Exercise materials
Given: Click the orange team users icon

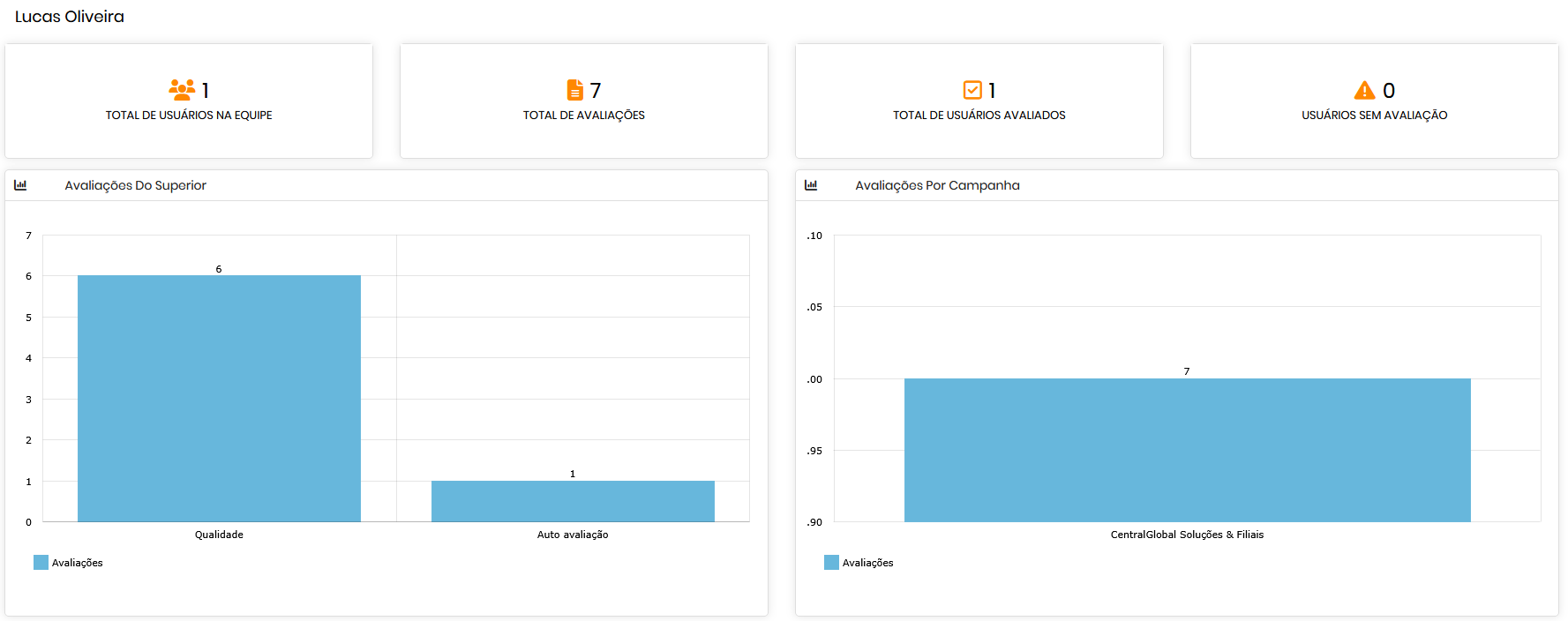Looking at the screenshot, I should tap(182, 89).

---

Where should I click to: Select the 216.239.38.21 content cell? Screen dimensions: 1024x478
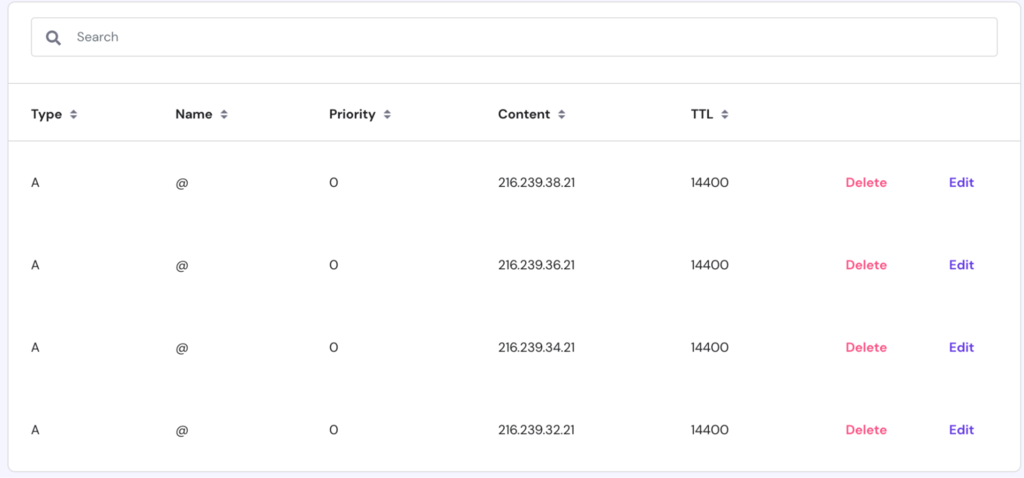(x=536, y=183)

* * *

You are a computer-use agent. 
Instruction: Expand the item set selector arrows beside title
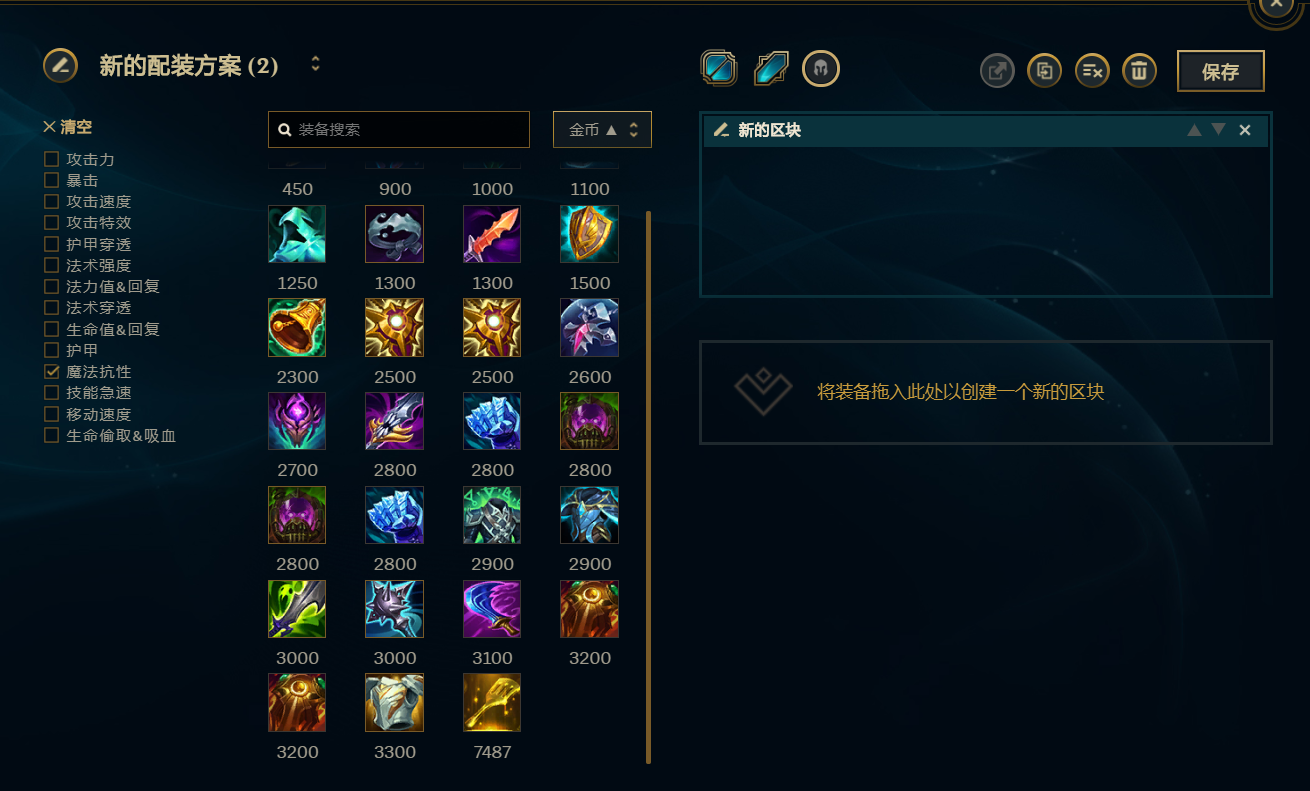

Assigned task
Of the lines above, extract only those from the line with "You are a computer-use agent." to the line with "Instruction: Expand the", both included, exactly as written.

Result of this task
You are a computer-use agent. 
Instruction: Expand the item set selector arrows beside title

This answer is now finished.